#### [Exercise task 1]
From the biographical excerpt about Williams, return the passage that begins at the words "Williams directed an" and ends after the words "the History Channel.".
#### [Exercise task 2]
Using the biographical excerpt about Williams, answer each question below:
(a) Who was cast as Tom Riddle in Harry Potter and the Chamber of Secrets?
(b) At which festival, and in what year, did Williams direct an adaptation of Kafka's 'The Trial'?
(c) Which agency represents Williams as a voice over artist?
#### [Exercise task 3]
Continue the biographical excerpt about Williams past its final sentence.

#### [Page excerpt]

+++

He auditioned for the role of Tom Riddle in the film Harry Potter and the Chamber of Secrets but lost out to Christian Coulson in the final stages. It was also between him and James Mcavoy for the role of 'Mr Tumnus' in The Lion, The Witch and The Wardrobe. In 2011, he played Henry Mynors in Helen Edmundson's adaptation of Anna of the Five Towns on BBC Radio 4. The same year he appeared in Four Nights in Knaresborough (Morville) at the Southwark Playhouse.

Williams directed an adaptation of Kafka's 'The Trial' at the Edinburgh Festival in 2013 and has been part of the writers programme at The Marlow Theatre in Canterbury, where his first play won a competition and they commissioned him to write a new original piece called 'SNUFF'. He has numerous television and film scripts in development.

===Voice Overs===
Williams is also a prolific voice over artist, represented by the agency Yakety yak in London. Clients include Virgin, HMV, Rimmel, VO5, Nivea, Dove men, Alton Towers, DHL, as well as documentaries and promos for the BBC, ITV, Disney and the History Channel.

+++

[Word and element location records]
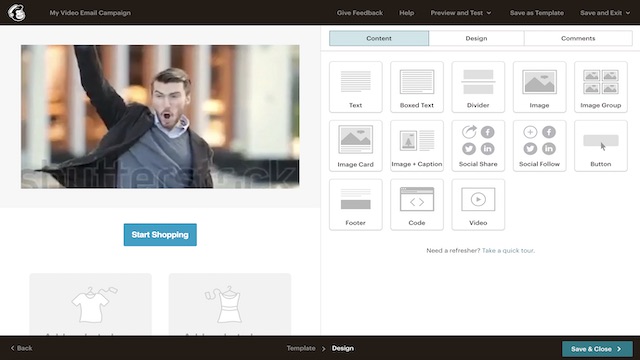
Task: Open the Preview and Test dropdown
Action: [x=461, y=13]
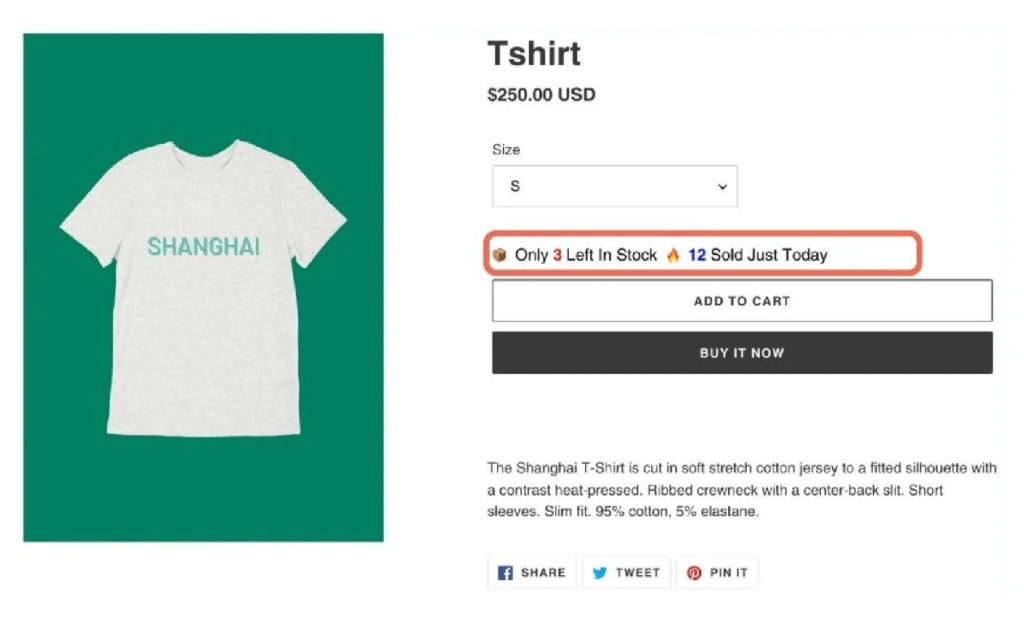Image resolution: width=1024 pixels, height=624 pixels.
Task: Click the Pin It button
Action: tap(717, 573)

+++

#### [Exercise answer 1]
Williams directed an adaptation of Kafka's 'The Trial' at the Edinburgh Festival in 2013 and has been part of the writers programme at The Marlow Theatre in Canterbury, where his first play won a competition and they commissioned him to write a new original piece called 'SNUFF'. He has numerous television and film scripts in development.

===Voice Overs===
Williams is also a prolific voice over artist, represented by the agency Yakety yak in London. Clients include Virgin, HMV, Rimmel, VO5, Nivea, Dove men, Alton Towers, DHL, as well as documentaries and promos for the BBC, ITV, Disney and the History Channel.

#### [Exercise answer 2]
(a) Christian Coulson
(b) The Edinburgh Festival, in 2013
(c) Yakety yak, in London

#### [Exercise answer 3]
== Filmography ==
- Grantchester (TV series) Episode #1.4 (2014) - Dominic Taylor
- White Settlers (2014) – Ed
- When Calls the Heart (2013) – Thomas Higgins
- Delhi in a Day Feature Film – Jasper (2010)
- The Tudors Robert Testwood (2009)
- Hotel Babylon (2008) – Jack Harrison
- Casualty (TV series) (2008–2011) – Brian
- Lena: The Bride of Ice (2008) – Johnny
- Kimono (2007) – Narrator
- The Waiting Room – Brian
- New Street Law – Joe Stevens (12 episodes, 2006–2007)
- Miss Marie Lloyd – Queen of The Music Hall (2007) (TV) – Freddie Lloyd
- Popcorn (2007) – Emil
- The Trial (TV) – Clay
- No Angels – Patrick (2 episodes, 2006)
- Ideal – Luke (4 episodes, 2007)
- Coming Up (2006) (TV) – Clay
- Stalking Pete Doherty (2005) (TV) – Narrator
- Teachers – Ewan Doherty (Series 4, 2004) (9 episodes)
- Murder in Suburbia – Jamie Finch (1 episode, 2004)
- The Debt (2003) (TV) – James Hilden
- The Forsyte Saga: To Let (2003) (TV mini-series) – Jon Forsyte
- The American Embassy – Drew Barkley (3 episodes, 2002)
- No Night Is Too Long (2002) (TV film) – Tim Cornish
- Vallen (2001) – Lucas
- Me Without You (2001) – Ben
- In His Life: The John Lennon Story (2000) (TV) – Stuart Sutcliffe
- Losing It (2000) (TV) – Jude
- Urban Gothic – Carter (1 episode, 2000)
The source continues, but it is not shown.